Nasza Loteria SR - pasek na kartach artykułów

Trzebinia. Kupił wędlinę, która świeci. To nic złego twierdzi producent

Sławomir Bromboszcz
Sławomir Bromboszcz
Pan Tomasz z Trzebini mocno się zdziwił, gdy jego ulubiona kiełbasa zaczęła w nocy świecić. Do tej pory uważał, że problem ten dotyczy tylko tych najtańszych wyrobów.

Mężczyzna jest koneserem wędlin, zawsze sięga po te z górnej półki. Nigdy nie przypuszczał, że płacąc 50 zł za kg, trafi mu się taki „rarytas”. W czwartek (8 lutego) wybrał się na zakupy do Lidla w Trzebini. Jak zwykle do koszyka włożył opakowanie ulubionego kindziuka z czosnkiem.

- Zawsze sprawdzam, czy opakowanie jest hermetycznie zamknięte i termin spożycia nie minął - podkreśla.

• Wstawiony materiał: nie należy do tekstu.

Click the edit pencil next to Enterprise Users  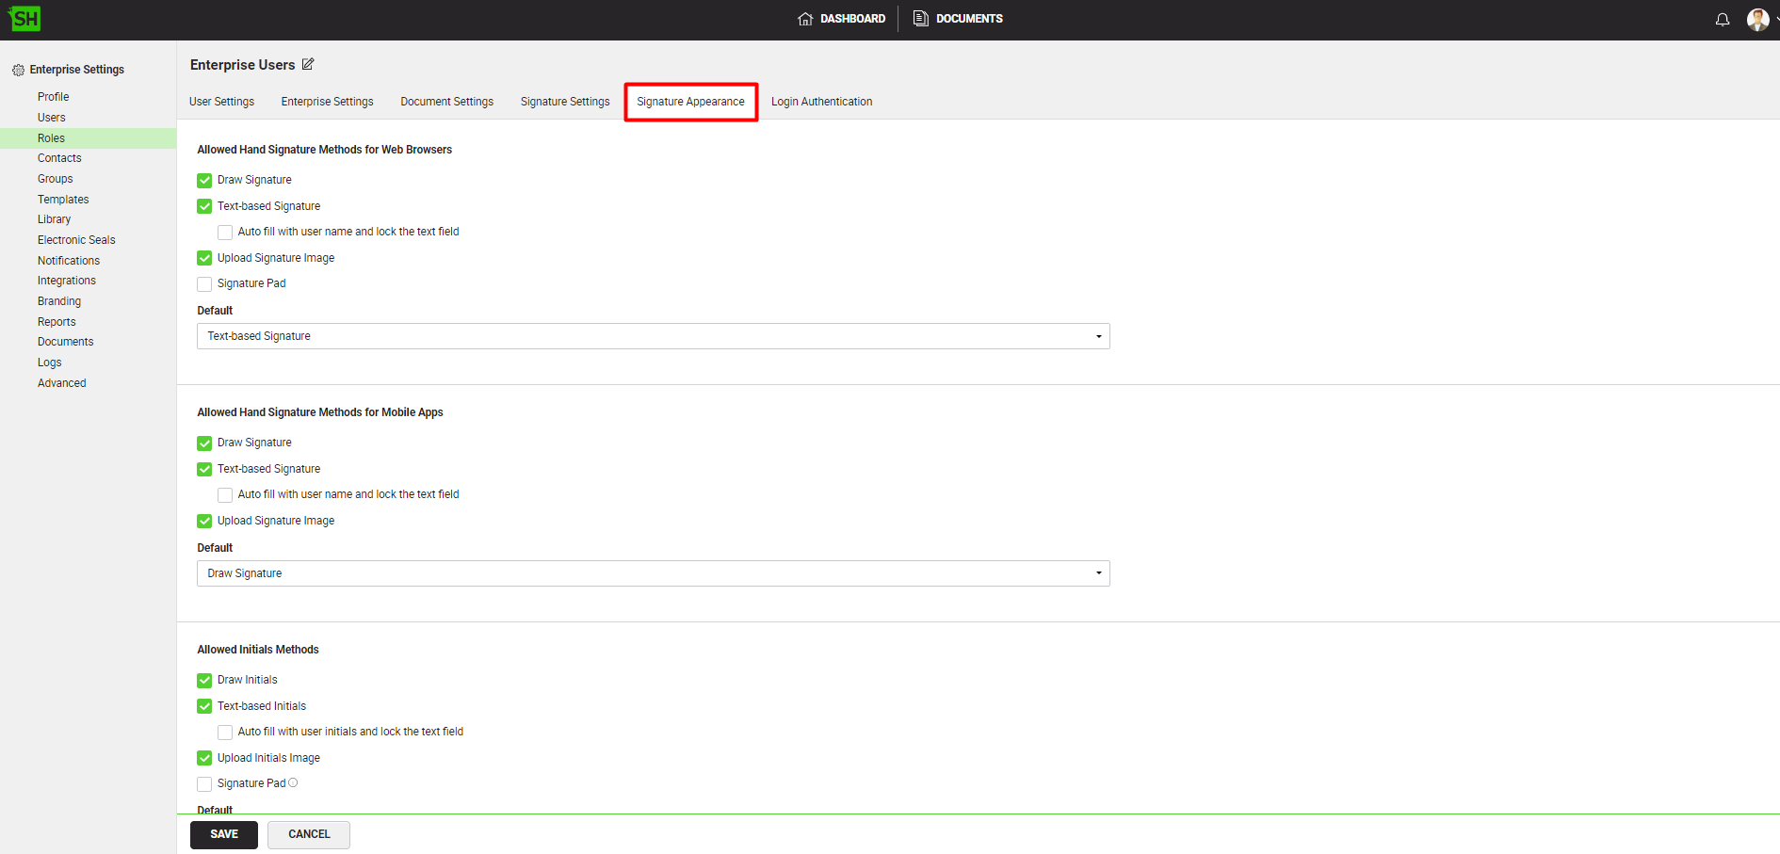[x=308, y=64]
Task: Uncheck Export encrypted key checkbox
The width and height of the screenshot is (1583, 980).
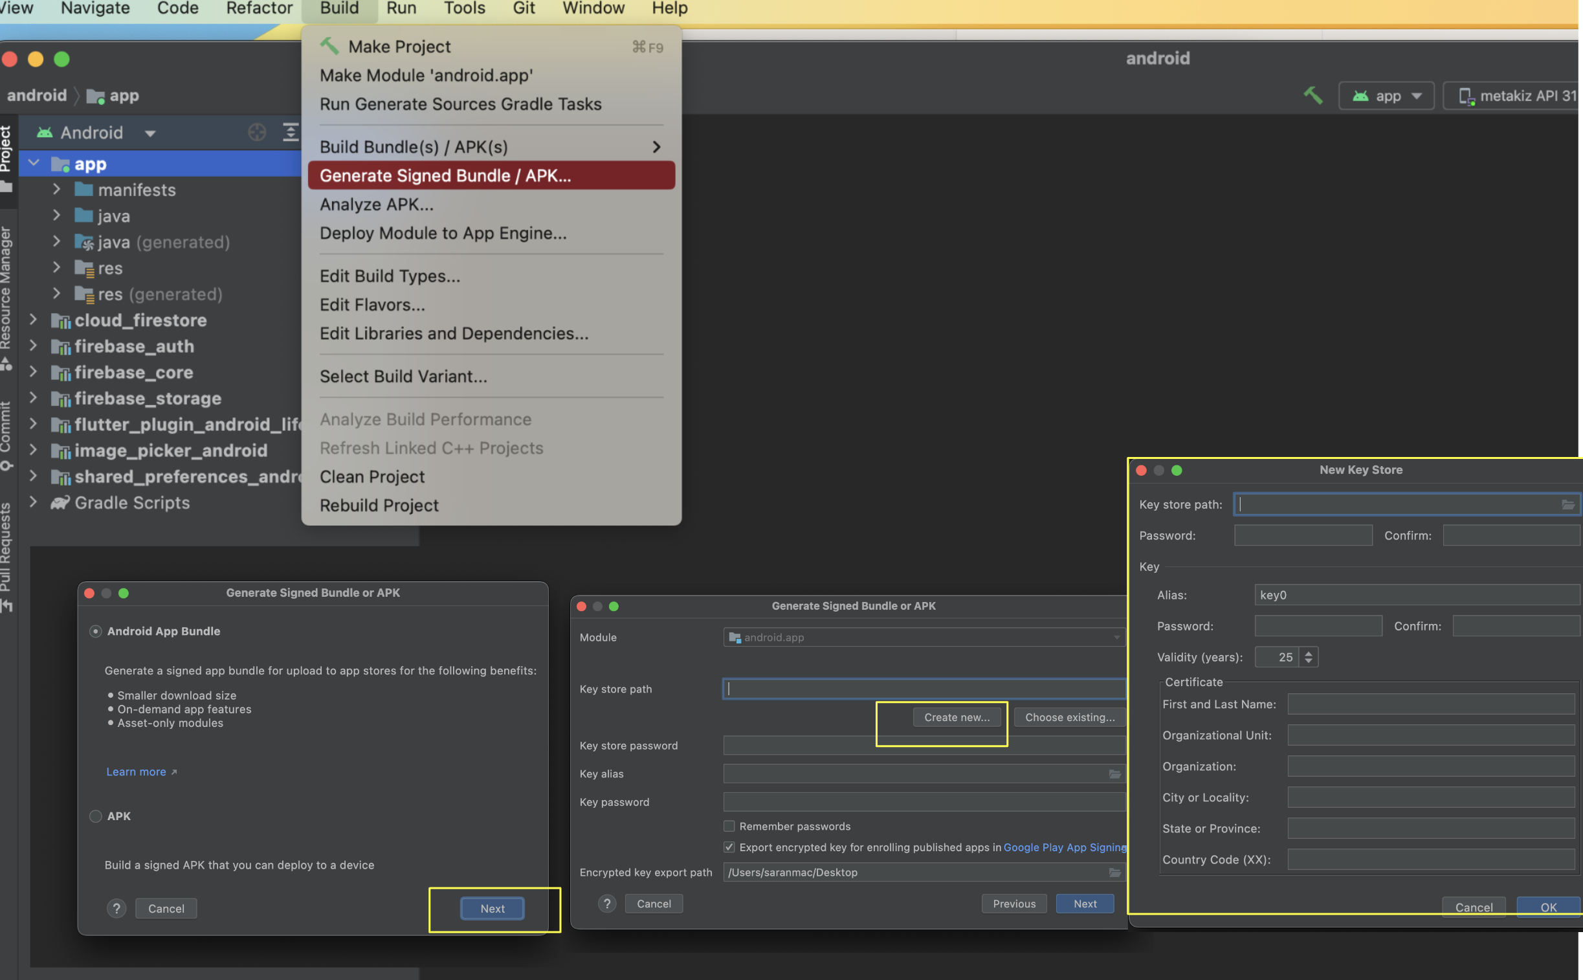Action: point(729,847)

Wieczorem włączył telewizor, by oglądać mecz. W międzyczasie zabrał się za przygotowanie kolacji. Pokroił chleb, posmarował go grubą warstwą masła i chciał położyć kilka plasterków kindziuka.

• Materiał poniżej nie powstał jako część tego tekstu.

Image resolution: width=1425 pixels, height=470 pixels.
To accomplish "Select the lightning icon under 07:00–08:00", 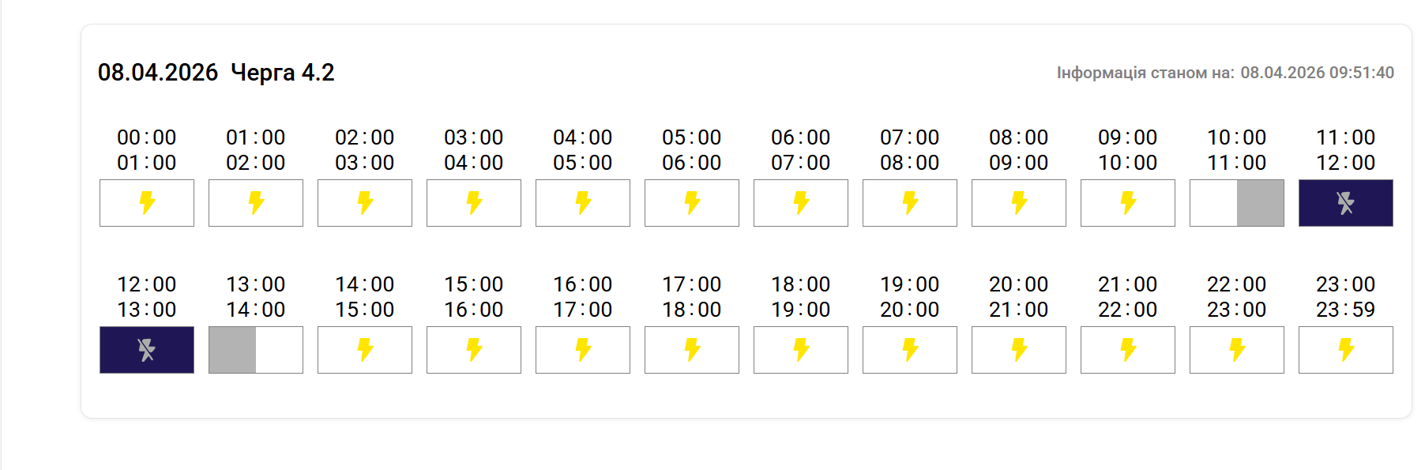I will (x=910, y=203).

- Wtedy błysnęło mi coś przed oczami. Przyjrzałem się bliżej, część wędliny mieniła się na zielono - relacjonuje.

Natychmiast stracił apetyt, wyrzucił wszystko. Rano zdenerwowany zadzwonił do redakcji „Gazety Krakowskiej” i opowiedział o swoim nieudanym zakupie. Nasi dziennikarze wybrali się więc do Lidla i kupili ten sam produkt. Po otwarciu opakowania, wędlina faktycznie świeciła, a dokładniej jeden duży kawałek mięsa po środku każdego plasterka. Wyglądało to, jakby ten właśnie fragment mięsa przed produkcją ktoś zanurzył we fluorescencyjnym płynie.

Wędliny trafiły pod lupę

Z wędliną w poniedziałek poszliśmy do chrzanowskiego sanepidu. Gdy powiedzieliśmy, co za pakunek przynieśliśmy w reklamówce, nikt się nie zdziwił. Jak się okazuje, ludzie często przychodzą tu z podobnymi sprawami. Nie wszyscy decydują się na złożenie oficjalnej skargi.

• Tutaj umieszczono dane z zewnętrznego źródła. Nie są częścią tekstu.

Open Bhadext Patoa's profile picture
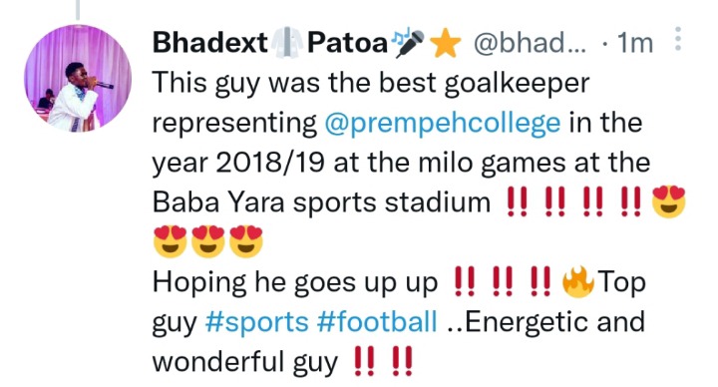[x=78, y=79]
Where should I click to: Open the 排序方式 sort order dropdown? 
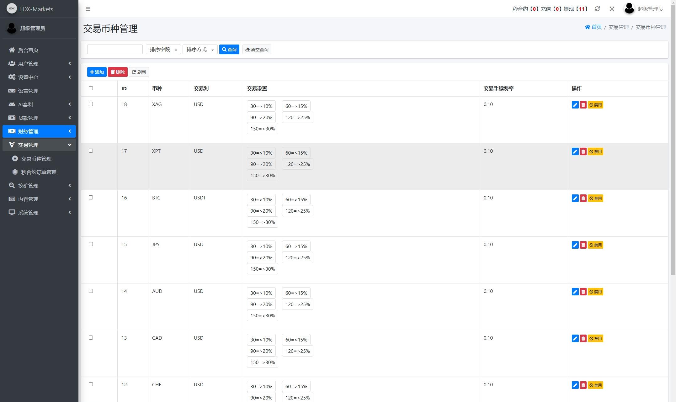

Próbkę świecącego kindziu-ka próbowaliśmy zostawić do analizy. Odmówiono jednak, tłumacząc, że produkt jest rozpakowany i że próbki mogą być pobierane tylko z nieotwartych wcześniej tacek. Inspektorzy sanepidu wybrali się więc do sklepu i pobrali pięć próbek tej samej partii do badań laboratoryjnych.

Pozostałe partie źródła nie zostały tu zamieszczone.